Assalammualaikum.” Ucapkan sambil menutup telepon.
Aduh...... Melati, kamu
tersiksa akibat ulah mama, maafkan mamaku Melati. Mama tidak bermaksud
menyakiti hatimu, mama sudah ridha hubungan kita, Oh... Melati malang nian
nasibmu.
Siang itu hari tidak
begitu panas, setelah beres-beres dan merapikan kamar tidurku. Aku berangkat ke
kantor. Sebenarnya aku malas sekali ke kantor hari ini. Aku mau tidur dan
menghilangkan capek yang mendera tubuhku sejak dalam pejalanan. Tetapi aku
harus mengetahui kejelasan Jabir perihal sakitnya Melati.
Sebaiknya aku telepon
saja ke Lhokseumawe, bagaimana khabarnya Melati. Tapi kuurungkan niatku,
mungkin Jabir bisa lebih jelas untuk mengatakannya. Biasanya kalau keluarganya
yang menjelaskan, pasti merasa tidak enak, menimbang ini itu. Pokoknya
menimbang perasaan.
Dimeja kerjaku, aku
duduk termengu menunggu Jabir. Deg degan jantung ini ingin mengetahui apa yang
terjadi dengan Melati.
Kemudian jabir datang
menghampiriku. “Kita ke kantin saja, lebih santai,” ajaknya. Aku menurut saja.

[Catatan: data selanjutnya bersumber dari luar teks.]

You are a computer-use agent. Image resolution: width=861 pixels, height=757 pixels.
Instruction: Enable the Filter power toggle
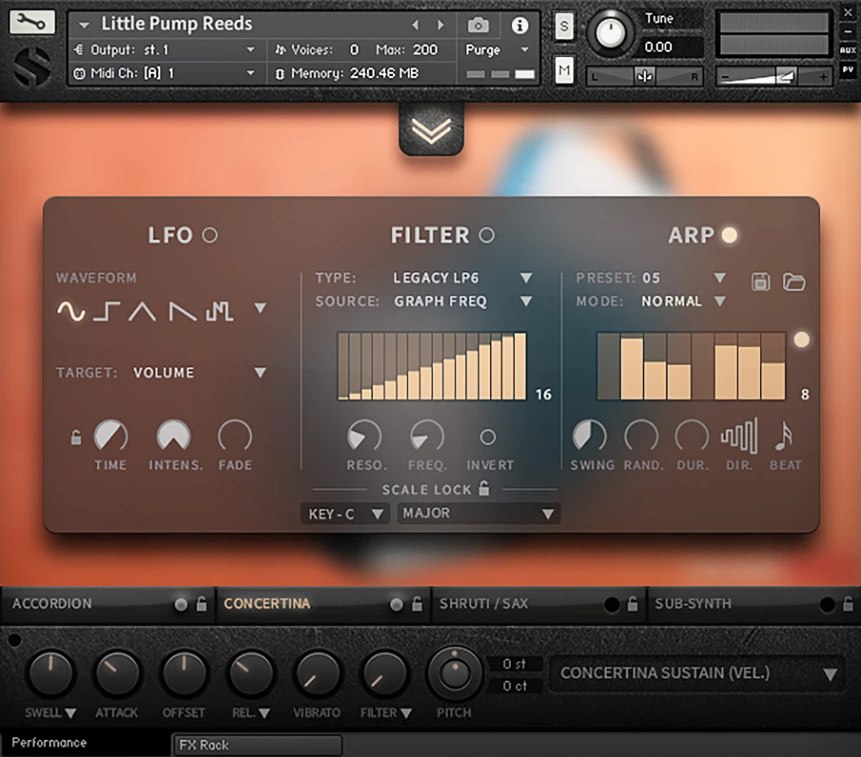click(486, 236)
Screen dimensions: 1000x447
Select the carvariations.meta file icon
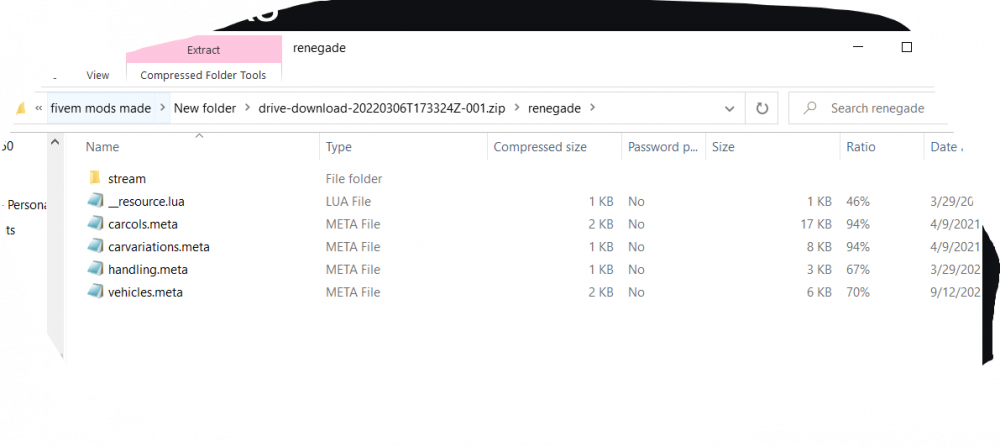click(x=95, y=246)
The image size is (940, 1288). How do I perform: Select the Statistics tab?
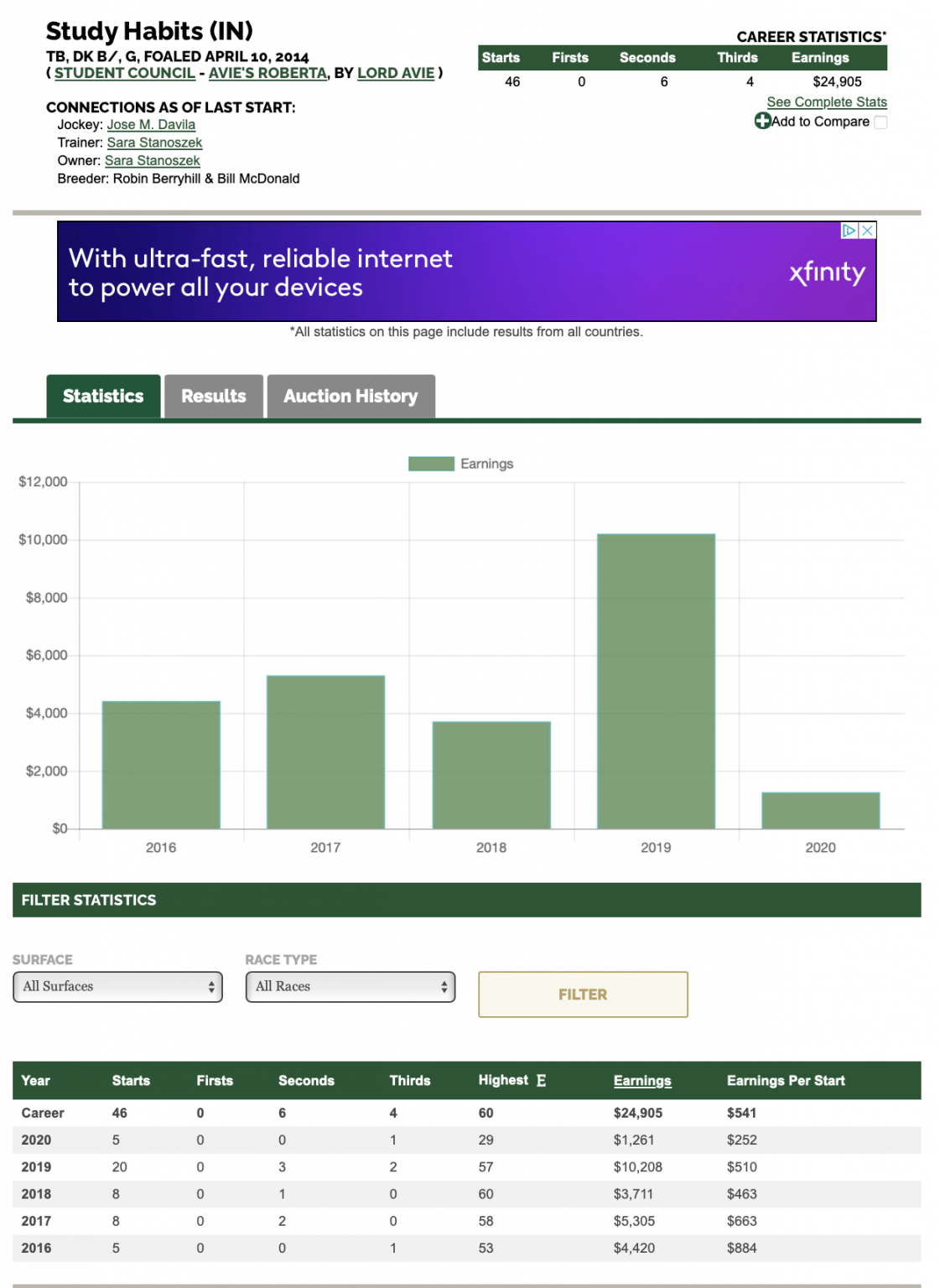103,397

Lalu memilih sudut yang tidak begitu ramai.
“Begini, Ar,” Jabir
mulai bercerita, “Apa yang dialami Melati, bukan karena ulah mamamu, sebenarnya
selama ini ia telah merasakan sakit dibagian perut bawahnya. Ia tidak berani
menjelaskan ini kepadamu. Karena ia sangat sayang padamu, ia takut kamu akan
kecewa.”
“Tapi...... sakitnya
apa?”
“Ia terkena HIV?”
Hah.....!!! Astaqfirullahal‘azim.
Bagaikan petir disiang bolong. Gelegarnya membahana hingga tulang-tulang ini
terasa patah. HIV, katanya dia telah melakukan pemeriksaan ke dokter, dan
hasilnya negatif. Ia sehat-sehat saja.
“Jadi, dia dimana
sekarang?” suara jadi serak
“Saya minta, maaf. Bukan
tidak saya kabari kamu, tetapi bagaimana saya hubungi kamu sedangkan telepon
saja disana belum ada, “ Jabir diam, ia menarik nafas dalam-dalam kemudian ia
melanjutnya, “Mel.... Melati meninggal.”
Innalillahi wainna
ialaihi rajiun. Oh.... Tuhan, kurasa bagaikan sebuah gunung tertumpu pada
pundakku, berat sekali cobaan yang Engkau berikan pada hamba-Mu ini. Orang yang
aku sayangi, yang selama ini telah menyemai bunga-bunga asmara kini telah
tiada. Tak sadar air mataku bercucuran, hingga membasahi kedua pipiku.
Kini bunga yang telah
engkau semai dalam taman hatiku, kian layu. Dedaunan satu persatu mulai memerah
dan jatuh tersimpuh bumi. Tak adalagi yang menyiraminya. Kini semua semu.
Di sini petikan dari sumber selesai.